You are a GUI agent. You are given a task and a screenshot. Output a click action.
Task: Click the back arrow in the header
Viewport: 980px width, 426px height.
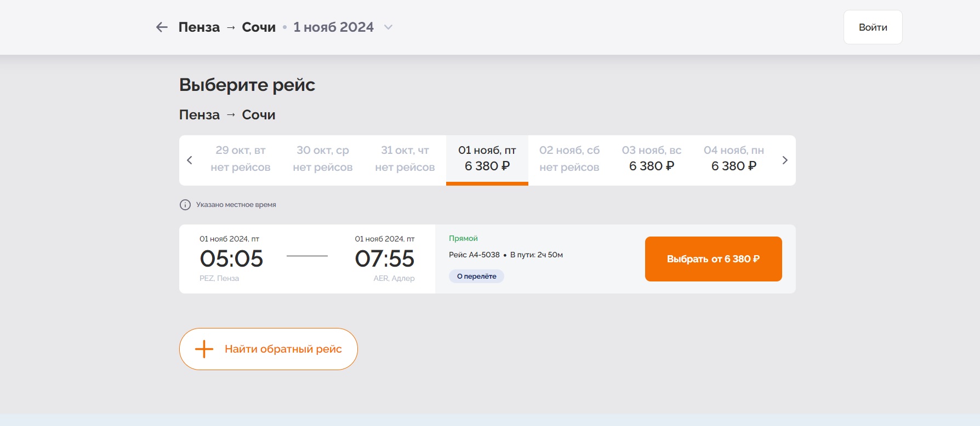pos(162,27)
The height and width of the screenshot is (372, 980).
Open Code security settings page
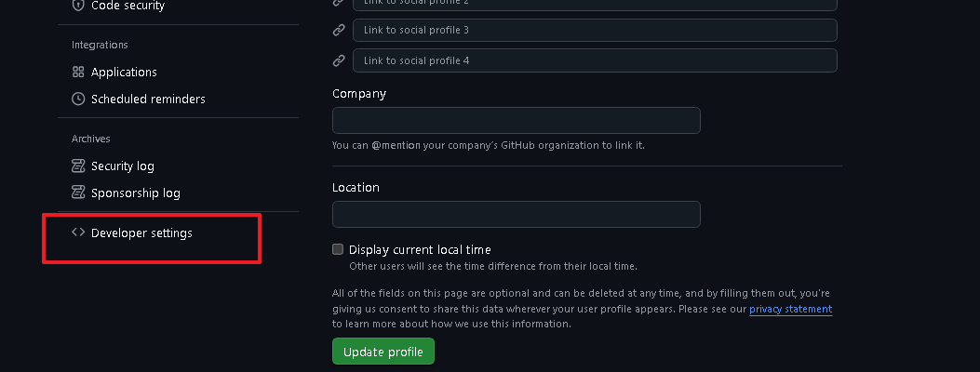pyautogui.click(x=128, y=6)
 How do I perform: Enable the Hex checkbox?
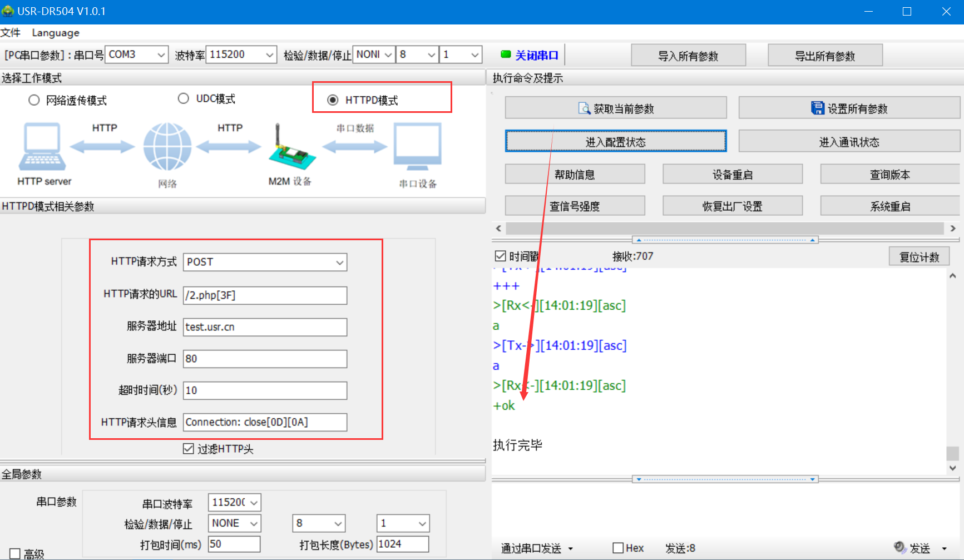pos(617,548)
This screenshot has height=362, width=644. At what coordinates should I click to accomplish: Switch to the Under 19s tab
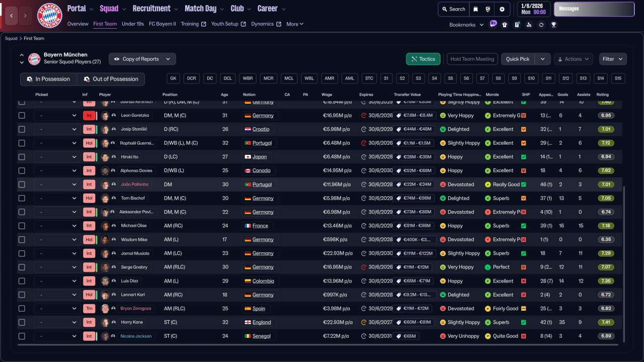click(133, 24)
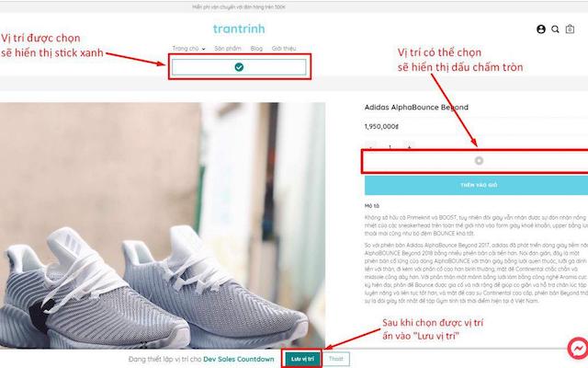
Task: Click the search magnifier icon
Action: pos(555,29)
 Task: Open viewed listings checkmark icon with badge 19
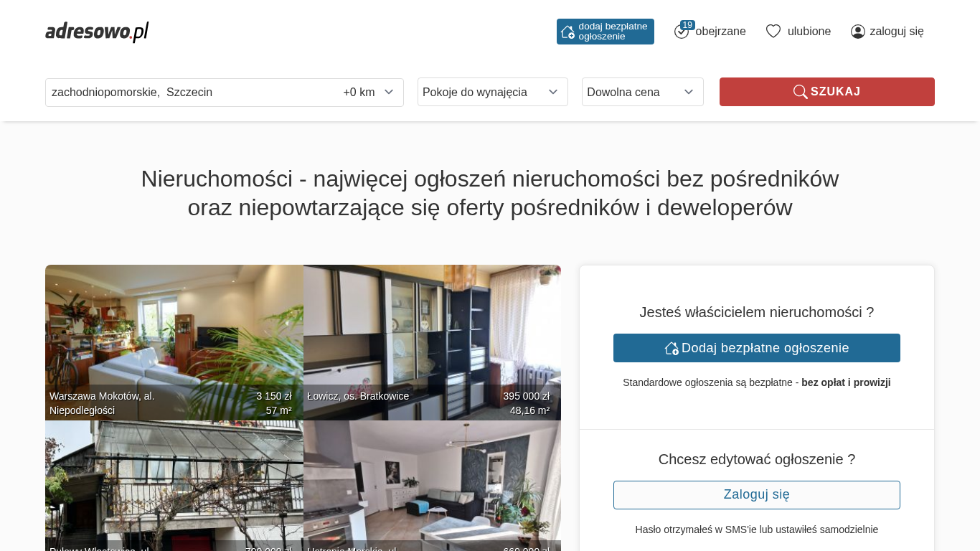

▬▬▬▬▬▬

Repeat the lines above precisely and skip every picture.

You are a GUI agent. You are given a task and a screenshot. Output a click action.
Task: Click the back arrow in the header
Viewport: 980px width, 426px height.
pos(162,27)
The height and width of the screenshot is (372, 980).
Open Code security settings page
pyautogui.click(x=128, y=6)
 How do I perform: Enable the Hex checkbox?
pos(617,548)
This screenshot has height=362, width=644. At what coordinates should I click to accomplish: Switch to the Under 19s tab
click(133, 24)
Task: Click the search magnifier icon
Action: pos(555,29)
 Task: Open viewed listings checkmark icon with badge 19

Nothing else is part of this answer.